Consigne> Recopiez tout le listing en remplaçant partout « pixels » par « px », sans rien changer d'autre. N'incluez pas les images dans votre réponse.

(Données de coordonnées des éléments)
★ ★ ★ ★ ★ ★ ★

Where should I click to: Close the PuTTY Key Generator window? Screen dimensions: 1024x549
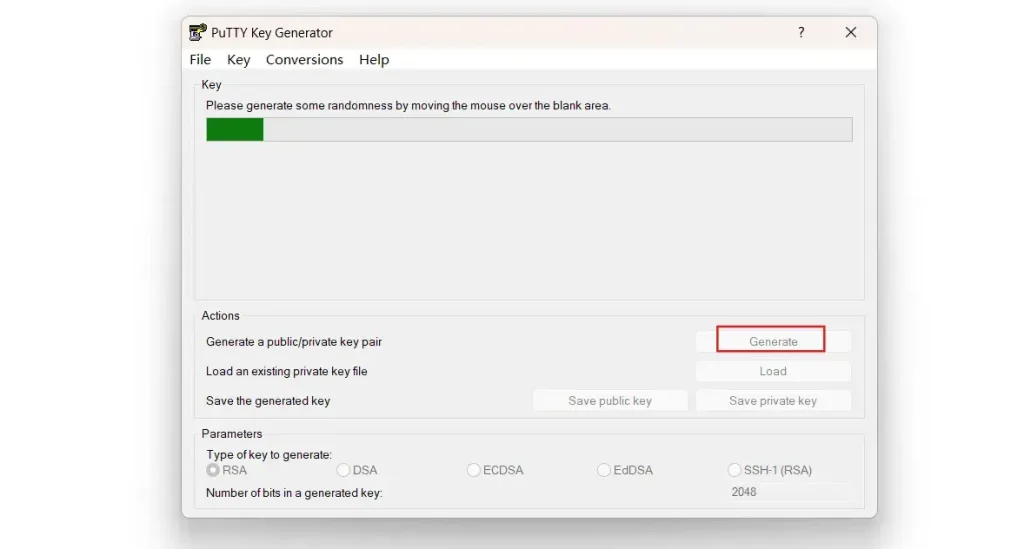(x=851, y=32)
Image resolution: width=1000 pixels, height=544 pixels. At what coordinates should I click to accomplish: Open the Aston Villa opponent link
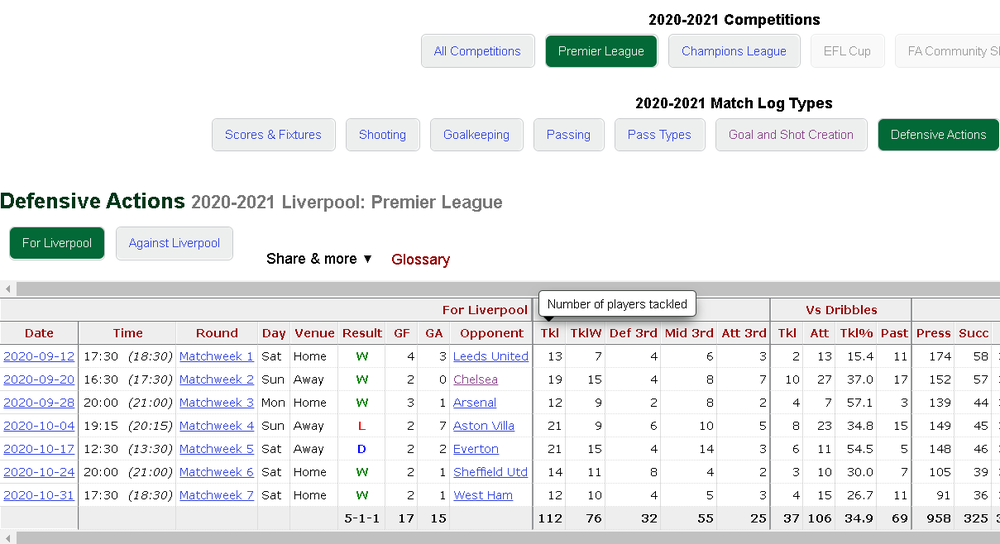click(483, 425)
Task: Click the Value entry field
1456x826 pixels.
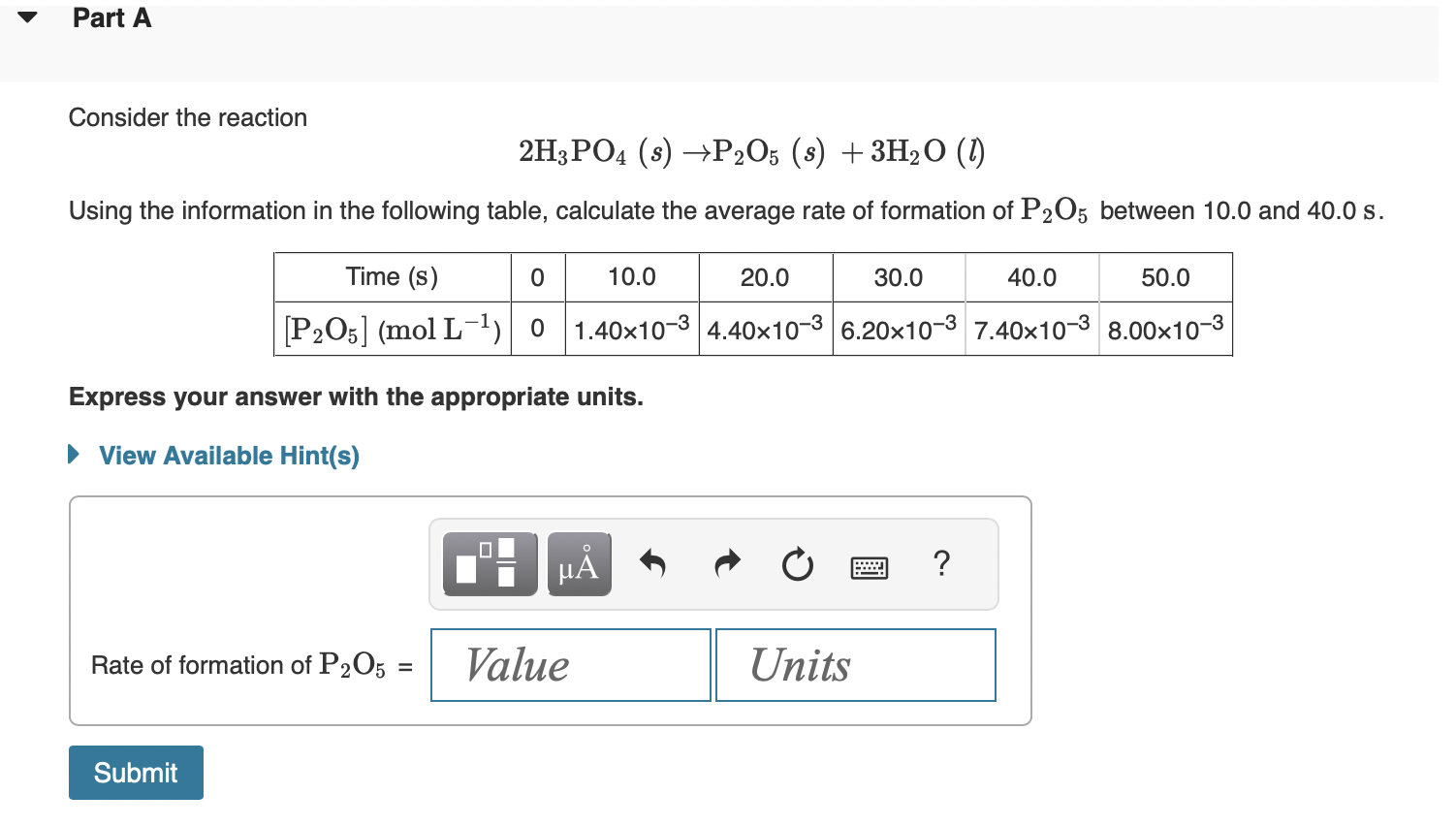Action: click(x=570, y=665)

★ ★ ★ ★ ★ ★ ★

Réponse attendue>
Where should I click to: Close the PuTTY Key Generator window? Screen dimensions: 1024x549
(x=851, y=32)
Image resolution: width=1000 px, height=544 px. At what coordinates should I click to accomplish: Open the Aston Villa opponent link
click(483, 425)
Task: Click the Value entry field
1456x826 px.
Action: click(x=570, y=665)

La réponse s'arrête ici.